__Given exercise A__
Name each kind of support that the shelter project text says the project focused on providing.

__Text block__

----------

The impact of the cyclone and the destruction it wrought took lives, annihilated settlements, displaced survivors and led to the loss of productive assets and housing. In total, approximately 450,000 houses were completely destroyed while 350,000 houses were damaged as a result of cyclone Nargis which struck on the 2nd May, 2008 in the Delta of Myanmar. Many of the structures built are inadequate, unsafe and unable to provide sufficient protection to affected households.

Given the large numbers of people in need and the nature of the risk, the Shelter Improvement and Disaster Risk Reduction Project funded by Rotary International 3045 focused on providing:

  • Construction materials to ensure adequate coverage and protection from the elements (rain, wind and sun),
  • Construction support – skilled labor (carpenters),
  • Technical support to identify critical gaps in construction and introduce disaster risk reduction techniques

Objectives

The Shelter Improvement and Disaster Risk Reduction Project objective is to enable vulnerable households to bring about critical improvements to damaged houses and to increase knowledge of Disaster Risk Reduction at the community level.

----------

__Given exercise B__
Extract the rows below verbatim, from the row containing "Where should I click to: Maximize" up to and including the final row.

----------

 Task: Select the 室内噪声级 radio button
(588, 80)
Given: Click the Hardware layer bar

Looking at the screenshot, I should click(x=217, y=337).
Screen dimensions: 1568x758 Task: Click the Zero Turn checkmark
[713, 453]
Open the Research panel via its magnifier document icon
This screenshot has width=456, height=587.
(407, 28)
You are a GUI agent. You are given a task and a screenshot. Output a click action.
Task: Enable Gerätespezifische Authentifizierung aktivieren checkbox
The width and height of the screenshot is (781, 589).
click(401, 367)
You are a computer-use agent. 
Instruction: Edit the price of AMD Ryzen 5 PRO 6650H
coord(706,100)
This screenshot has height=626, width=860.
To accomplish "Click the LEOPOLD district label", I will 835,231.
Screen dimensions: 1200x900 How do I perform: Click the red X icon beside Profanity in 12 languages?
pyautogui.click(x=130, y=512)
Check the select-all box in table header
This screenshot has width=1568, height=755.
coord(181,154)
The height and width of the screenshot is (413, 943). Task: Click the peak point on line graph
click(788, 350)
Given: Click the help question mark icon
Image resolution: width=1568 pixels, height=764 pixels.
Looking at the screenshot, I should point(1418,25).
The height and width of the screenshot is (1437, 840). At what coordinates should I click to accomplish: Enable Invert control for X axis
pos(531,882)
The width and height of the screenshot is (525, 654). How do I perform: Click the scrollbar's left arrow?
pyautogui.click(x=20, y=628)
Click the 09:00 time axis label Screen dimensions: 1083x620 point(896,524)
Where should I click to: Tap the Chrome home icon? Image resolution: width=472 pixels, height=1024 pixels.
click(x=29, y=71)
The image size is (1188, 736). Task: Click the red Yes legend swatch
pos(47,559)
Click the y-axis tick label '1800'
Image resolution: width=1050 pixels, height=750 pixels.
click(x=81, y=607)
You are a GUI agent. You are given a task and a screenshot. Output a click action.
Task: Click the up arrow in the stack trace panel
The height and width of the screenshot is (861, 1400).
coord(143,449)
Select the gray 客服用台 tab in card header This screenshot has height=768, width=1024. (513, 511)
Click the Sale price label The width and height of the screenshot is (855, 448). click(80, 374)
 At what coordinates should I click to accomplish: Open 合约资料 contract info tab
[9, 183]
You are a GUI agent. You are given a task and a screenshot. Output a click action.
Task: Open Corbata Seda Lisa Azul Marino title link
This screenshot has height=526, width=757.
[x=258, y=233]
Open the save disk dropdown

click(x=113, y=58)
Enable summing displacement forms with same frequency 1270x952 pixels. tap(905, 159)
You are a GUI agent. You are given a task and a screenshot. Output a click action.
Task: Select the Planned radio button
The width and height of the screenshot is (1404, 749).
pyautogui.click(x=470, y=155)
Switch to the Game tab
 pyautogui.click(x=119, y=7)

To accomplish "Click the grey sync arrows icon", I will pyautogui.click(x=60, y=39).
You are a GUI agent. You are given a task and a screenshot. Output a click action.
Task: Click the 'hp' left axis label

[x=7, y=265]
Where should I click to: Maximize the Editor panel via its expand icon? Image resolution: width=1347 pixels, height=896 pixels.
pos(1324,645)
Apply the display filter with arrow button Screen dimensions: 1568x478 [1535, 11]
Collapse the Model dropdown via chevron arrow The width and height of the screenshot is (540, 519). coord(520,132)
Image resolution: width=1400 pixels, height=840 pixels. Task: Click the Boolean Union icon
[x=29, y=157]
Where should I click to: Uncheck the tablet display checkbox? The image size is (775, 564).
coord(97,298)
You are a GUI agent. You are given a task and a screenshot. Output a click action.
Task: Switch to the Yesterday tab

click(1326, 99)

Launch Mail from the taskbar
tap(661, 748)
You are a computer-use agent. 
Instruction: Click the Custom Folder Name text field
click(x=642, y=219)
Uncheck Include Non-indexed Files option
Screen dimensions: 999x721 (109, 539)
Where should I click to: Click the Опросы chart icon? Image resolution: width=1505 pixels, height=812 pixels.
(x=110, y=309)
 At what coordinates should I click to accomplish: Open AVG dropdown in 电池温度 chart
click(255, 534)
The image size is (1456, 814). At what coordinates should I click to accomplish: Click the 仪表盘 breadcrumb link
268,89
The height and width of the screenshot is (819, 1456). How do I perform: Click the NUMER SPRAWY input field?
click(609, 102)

----------

__Worked solution A__
- Construction materials to ensure adequate coverage and protection from the elements (rain, wind and sun)
- Construction support, meaning skilled labor (carpenters)
- Technical support to identify critical gaps in construction and introduce disaster risk reduction techniques

__Worked solution B__
Where should I click to: Maximize the Editor panel via its expand icon? Image resolution: width=1347 pixels, height=896 pixels.
pos(1324,645)
Apply the display filter with arrow button Screen dimensions: 1568x478 [1535, 11]
Collapse the Model dropdown via chevron arrow The width and height of the screenshot is (540, 519). coord(520,132)
Image resolution: width=1400 pixels, height=840 pixels. Task: Click the Boolean Union icon
[x=29, y=157]
Where should I click to: Uncheck the tablet display checkbox? The image size is (775, 564).
coord(97,298)
You are a GUI agent. You are given a task and a screenshot. Output a click action.
Task: Switch to the Yesterday tab

click(1326, 99)

Launch Mail from the taskbar
tap(661, 748)
You are a computer-use agent. 
Instruction: Click the Custom Folder Name text field
click(x=642, y=219)
Uncheck Include Non-indexed Files option
Screen dimensions: 999x721 (109, 539)
Where should I click to: Click the Опросы chart icon? Image resolution: width=1505 pixels, height=812 pixels.
(x=110, y=309)
 At what coordinates should I click to accomplish: Open AVG dropdown in 电池温度 chart
click(255, 534)
The image size is (1456, 814). At what coordinates should I click to accomplish: Click the 仪表盘 breadcrumb link
268,89
The height and width of the screenshot is (819, 1456). How do I perform: Click the NUMER SPRAWY input field?
click(609, 102)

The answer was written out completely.